Avec La Dolce Vita ou Huit et demi, Fellini quitte la misère des marges pour la dépression feutrée des classes aisées, des intellectuels, des mondains. Marcello, journaliste mondain, et Guido, cinéaste en panne, errent dans un univers saturé de fêtes, de mondanités, de maîtresses, de spectacles religieux télévisés. C’est une autre forme de blues : rien ne manque, sauf le sens. Là encore, le remède n’est ni moral ni médical : Fellini fait exploser l’écran en visions baroques, défilés de souvenirs d’enfance, fantasmes érotiques, carnavals nocturnes où les personnages se perdent autant qu’ils se trouvent. Le réel n’est pas effacé, il est surchargé jusqu’à devenir plastique, malléable, presque ludique ; la crise existentielle se mue en laboratoire d’images.
Pour un 20 janvier placé sous le signe du « Blue Monday », les films de Fellini ne promettent donc pas de « guérir » la déprime, encore moins de transformer la tristesse en énergie positive garantie. Ils proposent autre chose : une éducation au trouble, une manière d’habiter les hivers intérieurs sans s’y dissoudre. En donnant à la mélancolie des formes – une fanfare, un cirque, une plage au petit matin, un visage maquillé qui tient bon – ils rappellent que le désespoir se nourrit du silence et de l’isolement. Le remède fellinien n’est pas la fuite dans le divertissement, mais l’acceptation que nos vies sont faites de ratages, de répétitions, de rêves un peu ridicules, et que c’est précisément là, dans ce mélange instable, que quelque chose comme la joie peut encore surgir.
Dominique Vernis
L’INÉDIT DU JOUR
En 1960, au lendemain d’une projection de La Dolce Vita, un jeune journaliste du magazine Psicologia interviewe Federico Fellini dans un café romain...
Maestro, tout le monde parle de votre film comme d’un portrait de la frivolité. Moi, j’y vois surtout beaucoup de tristesse. Êtes‑vous un cinéaste de la déprime ?
Federico Fellini — La déprime… quel mot affreux. On dirait un meuble qu’on range dans un coin. Les gens veulent croire qu’on peut la diagnostiquer comme un rhume. Moi, je filme quelque chose de plus vague, de plus têtu : un malaise. Une fatigue de l’âme.
Pourtant, vos personnages ont tout : les fêtes, les femmes, Rome la nuit. Pourquoi sont‑ils si abattus ?

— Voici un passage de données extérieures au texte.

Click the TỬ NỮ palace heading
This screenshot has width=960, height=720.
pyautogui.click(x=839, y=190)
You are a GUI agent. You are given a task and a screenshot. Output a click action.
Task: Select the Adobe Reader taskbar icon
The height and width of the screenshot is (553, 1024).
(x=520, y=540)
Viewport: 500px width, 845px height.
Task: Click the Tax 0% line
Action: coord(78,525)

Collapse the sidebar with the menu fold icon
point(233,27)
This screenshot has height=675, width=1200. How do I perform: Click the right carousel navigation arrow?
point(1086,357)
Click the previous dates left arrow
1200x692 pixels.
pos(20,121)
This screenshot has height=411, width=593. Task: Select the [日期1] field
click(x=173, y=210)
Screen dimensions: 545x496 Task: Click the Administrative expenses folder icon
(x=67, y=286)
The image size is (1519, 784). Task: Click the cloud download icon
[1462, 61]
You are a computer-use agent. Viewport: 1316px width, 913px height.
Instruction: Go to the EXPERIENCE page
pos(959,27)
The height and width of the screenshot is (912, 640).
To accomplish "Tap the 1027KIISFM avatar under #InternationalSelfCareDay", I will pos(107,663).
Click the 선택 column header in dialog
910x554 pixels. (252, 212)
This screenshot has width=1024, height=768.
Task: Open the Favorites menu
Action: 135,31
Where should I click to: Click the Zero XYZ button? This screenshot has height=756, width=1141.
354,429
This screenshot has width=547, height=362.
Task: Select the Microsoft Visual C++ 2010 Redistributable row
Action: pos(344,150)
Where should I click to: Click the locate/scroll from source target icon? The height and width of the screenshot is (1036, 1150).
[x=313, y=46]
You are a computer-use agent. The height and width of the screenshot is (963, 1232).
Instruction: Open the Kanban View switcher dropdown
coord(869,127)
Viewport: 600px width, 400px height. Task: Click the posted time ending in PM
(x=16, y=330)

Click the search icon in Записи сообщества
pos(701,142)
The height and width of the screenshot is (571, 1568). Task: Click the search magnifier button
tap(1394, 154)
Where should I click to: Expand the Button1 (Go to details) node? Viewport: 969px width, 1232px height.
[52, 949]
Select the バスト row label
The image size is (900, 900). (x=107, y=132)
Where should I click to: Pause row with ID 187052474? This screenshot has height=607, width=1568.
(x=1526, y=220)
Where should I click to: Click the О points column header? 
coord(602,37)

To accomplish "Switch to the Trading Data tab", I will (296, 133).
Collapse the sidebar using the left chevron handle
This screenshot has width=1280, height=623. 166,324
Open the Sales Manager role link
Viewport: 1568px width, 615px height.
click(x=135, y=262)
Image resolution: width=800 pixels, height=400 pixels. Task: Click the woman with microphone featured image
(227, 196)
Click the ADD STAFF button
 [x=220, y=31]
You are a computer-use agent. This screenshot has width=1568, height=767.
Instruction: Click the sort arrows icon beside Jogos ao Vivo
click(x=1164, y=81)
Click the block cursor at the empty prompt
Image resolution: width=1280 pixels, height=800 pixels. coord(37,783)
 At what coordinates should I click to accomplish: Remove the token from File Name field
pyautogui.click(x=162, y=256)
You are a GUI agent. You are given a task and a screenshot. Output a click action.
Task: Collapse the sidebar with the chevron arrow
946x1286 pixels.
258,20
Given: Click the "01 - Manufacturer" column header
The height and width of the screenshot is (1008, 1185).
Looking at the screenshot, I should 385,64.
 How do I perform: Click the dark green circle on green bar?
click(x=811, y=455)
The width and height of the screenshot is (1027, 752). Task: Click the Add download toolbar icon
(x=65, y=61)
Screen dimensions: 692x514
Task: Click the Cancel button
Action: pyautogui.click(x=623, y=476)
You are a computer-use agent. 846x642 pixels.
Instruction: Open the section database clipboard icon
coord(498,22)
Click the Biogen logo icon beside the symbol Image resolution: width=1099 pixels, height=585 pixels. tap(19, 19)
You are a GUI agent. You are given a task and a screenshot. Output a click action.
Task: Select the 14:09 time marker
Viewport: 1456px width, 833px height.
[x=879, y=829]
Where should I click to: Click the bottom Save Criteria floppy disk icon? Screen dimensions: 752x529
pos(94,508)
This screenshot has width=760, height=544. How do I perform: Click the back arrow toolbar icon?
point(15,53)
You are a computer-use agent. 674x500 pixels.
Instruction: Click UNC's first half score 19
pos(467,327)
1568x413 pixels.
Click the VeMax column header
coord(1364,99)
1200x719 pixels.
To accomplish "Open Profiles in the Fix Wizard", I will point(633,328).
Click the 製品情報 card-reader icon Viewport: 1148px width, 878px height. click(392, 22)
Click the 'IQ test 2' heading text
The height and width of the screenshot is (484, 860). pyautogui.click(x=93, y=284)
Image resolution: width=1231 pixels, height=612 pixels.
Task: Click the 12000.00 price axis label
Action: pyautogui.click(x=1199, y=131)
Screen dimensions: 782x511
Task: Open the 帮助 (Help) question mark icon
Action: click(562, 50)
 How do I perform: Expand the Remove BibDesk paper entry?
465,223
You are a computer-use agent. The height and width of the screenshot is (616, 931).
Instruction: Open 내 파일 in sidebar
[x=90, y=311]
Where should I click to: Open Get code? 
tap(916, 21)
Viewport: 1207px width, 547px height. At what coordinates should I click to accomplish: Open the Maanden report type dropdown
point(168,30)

Federico Fellini — Justement parce qu’ils ont tout… sauf le reste. On peut remplir une vie de champagne et de musique, si l’on n’a pas un visage à regarder vraiment, une main à tenir dans le noir, cela reste du bruit. La déprime, si vous y tenez, naît quand on ne sait plus à qui adresser sa vie.
Le cinéma peut‑il aider contre cette fatigue‑là ?
Federico Fellini — Le cinéma n’est pas une pharmacie. Il ne guérit pas, il exagère. Il agrandit les visages, il fait résonner les silences. Mais dans une salle, pendant deux heures, on n’est plus seul avec sa tristesse. On la partage avec des inconnus assis dans l’ombre. C’est déjà une petite ruse contre le désespoir.
Dans La Dolce Vita, Marcello semble condamné à errer. Vous n’offrez aucune solution…
Federico Fellini — Parce que la solution n’est pas une morale à écrire sur l’écran noir à la fin. La seule chose qui m’intéresse, c’est de montrer qu’il y a toujours une image qui insiste : une jeune fille sur une plage, un sourire, une musique. Ce sont de minuscules appels. La déprime devient dangereuse quand on n’entend plus ces appels.
Que diriez‑vous à un lecteur de Psicologia qui se sent écrasé par cette vie moderne ?
Federico Fellini — D’abord, qu’il n’a pas tort d’être triste, le monde lui donne de bonnes raisons. Ensuite, que son imaginaire n’appartient à personne d’autre qu’à lui. Qu’il remplisse sa tête de souvenirs, de rêves, de visages aimés, même ridicules. La déprime adore les pièces vides. Remplissons‑les de cirque.